[Collection entries]
· · · · · · ·

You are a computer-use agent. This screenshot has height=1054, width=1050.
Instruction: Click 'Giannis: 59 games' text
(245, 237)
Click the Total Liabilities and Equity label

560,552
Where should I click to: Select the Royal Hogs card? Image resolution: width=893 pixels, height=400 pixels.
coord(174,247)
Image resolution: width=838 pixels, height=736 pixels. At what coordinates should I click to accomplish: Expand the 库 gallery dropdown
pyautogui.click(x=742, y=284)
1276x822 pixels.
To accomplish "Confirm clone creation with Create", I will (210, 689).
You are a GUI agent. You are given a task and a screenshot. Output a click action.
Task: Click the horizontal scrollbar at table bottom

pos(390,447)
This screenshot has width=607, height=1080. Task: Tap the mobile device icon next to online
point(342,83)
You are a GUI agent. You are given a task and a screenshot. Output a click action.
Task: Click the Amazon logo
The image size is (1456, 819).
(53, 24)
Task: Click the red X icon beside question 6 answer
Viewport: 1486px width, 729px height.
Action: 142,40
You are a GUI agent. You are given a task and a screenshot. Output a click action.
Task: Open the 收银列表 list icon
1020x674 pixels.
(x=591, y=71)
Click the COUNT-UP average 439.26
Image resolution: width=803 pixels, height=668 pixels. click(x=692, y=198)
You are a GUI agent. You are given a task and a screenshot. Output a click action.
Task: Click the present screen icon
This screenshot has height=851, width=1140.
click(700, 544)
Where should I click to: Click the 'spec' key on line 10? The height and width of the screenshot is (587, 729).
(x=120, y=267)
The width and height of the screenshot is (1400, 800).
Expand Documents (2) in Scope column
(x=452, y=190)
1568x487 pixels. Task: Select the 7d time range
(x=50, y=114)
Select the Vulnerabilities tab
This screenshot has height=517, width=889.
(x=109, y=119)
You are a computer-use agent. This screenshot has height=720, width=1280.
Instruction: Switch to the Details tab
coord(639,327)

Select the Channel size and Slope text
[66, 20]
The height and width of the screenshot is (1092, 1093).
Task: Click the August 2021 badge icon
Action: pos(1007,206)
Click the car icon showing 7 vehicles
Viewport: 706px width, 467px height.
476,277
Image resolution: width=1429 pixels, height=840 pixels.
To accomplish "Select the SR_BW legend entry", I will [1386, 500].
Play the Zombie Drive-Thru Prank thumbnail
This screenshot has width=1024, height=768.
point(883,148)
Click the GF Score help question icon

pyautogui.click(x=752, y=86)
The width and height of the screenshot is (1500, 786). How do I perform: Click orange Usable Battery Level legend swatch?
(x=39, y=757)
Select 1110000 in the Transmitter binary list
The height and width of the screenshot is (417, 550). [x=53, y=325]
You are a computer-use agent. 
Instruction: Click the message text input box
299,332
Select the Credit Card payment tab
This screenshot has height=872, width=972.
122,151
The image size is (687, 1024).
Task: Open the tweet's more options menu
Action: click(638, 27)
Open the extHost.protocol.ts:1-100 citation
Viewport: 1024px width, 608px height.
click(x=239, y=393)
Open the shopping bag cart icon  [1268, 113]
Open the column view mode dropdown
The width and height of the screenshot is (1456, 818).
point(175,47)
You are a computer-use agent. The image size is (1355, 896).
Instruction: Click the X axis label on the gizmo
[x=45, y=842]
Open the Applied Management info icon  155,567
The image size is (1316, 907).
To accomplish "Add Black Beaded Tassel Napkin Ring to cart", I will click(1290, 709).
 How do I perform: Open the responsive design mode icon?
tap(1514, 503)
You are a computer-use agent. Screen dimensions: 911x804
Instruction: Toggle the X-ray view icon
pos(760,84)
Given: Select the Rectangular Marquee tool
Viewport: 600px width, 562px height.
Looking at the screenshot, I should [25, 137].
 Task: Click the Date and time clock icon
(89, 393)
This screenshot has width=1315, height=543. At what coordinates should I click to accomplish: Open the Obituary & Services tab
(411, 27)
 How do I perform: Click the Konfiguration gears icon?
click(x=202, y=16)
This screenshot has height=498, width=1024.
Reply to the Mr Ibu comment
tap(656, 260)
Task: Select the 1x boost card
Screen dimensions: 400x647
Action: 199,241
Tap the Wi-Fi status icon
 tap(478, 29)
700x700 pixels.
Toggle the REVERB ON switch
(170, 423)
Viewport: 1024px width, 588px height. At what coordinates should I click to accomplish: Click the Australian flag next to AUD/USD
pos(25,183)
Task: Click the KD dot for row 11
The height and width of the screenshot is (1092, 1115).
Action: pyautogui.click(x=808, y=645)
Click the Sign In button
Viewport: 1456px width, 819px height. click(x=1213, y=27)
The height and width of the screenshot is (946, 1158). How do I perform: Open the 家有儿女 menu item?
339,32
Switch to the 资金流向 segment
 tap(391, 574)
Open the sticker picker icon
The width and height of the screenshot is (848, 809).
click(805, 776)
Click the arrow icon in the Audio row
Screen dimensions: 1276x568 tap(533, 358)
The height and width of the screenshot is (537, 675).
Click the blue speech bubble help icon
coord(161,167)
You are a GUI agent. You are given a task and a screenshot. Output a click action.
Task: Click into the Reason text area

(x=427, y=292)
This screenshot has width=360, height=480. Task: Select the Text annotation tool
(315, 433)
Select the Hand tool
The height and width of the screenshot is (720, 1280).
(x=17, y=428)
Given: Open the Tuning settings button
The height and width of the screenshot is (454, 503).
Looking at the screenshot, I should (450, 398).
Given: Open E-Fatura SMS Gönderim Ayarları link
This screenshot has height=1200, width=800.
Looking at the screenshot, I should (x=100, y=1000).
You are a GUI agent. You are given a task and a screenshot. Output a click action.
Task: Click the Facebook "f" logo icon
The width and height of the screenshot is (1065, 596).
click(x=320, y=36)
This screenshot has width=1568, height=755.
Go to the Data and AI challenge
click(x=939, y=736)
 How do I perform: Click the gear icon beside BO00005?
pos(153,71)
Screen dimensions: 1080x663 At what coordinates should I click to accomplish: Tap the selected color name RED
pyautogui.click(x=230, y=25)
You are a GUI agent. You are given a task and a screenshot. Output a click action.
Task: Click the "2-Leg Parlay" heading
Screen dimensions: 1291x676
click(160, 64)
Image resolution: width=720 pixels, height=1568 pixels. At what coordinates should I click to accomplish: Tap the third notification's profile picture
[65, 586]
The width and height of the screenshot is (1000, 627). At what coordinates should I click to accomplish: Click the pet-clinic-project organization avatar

· · · · · · ·

- [What the task asks]: Your task is to retype the entries verbatim, starting with the line that holds "Viewport: 706px width, 467px height." and stopping after the line that holds "Select the Credit Card payment tab".

- [Solution to the exercise]:
Viewport: 706px width, 467px height.
476,277
Image resolution: width=1429 pixels, height=840 pixels.
To accomplish "Select the SR_BW legend entry", I will [1386, 500].
Play the Zombie Drive-Thru Prank thumbnail
This screenshot has width=1024, height=768.
point(883,148)
Click the GF Score help question icon

pyautogui.click(x=752, y=86)
The width and height of the screenshot is (1500, 786). How do I perform: Click orange Usable Battery Level legend swatch?
(x=39, y=757)
Select 1110000 in the Transmitter binary list
The height and width of the screenshot is (417, 550). [x=53, y=325]
You are a computer-use agent. 
Instruction: Click the message text input box
299,332
Select the Credit Card payment tab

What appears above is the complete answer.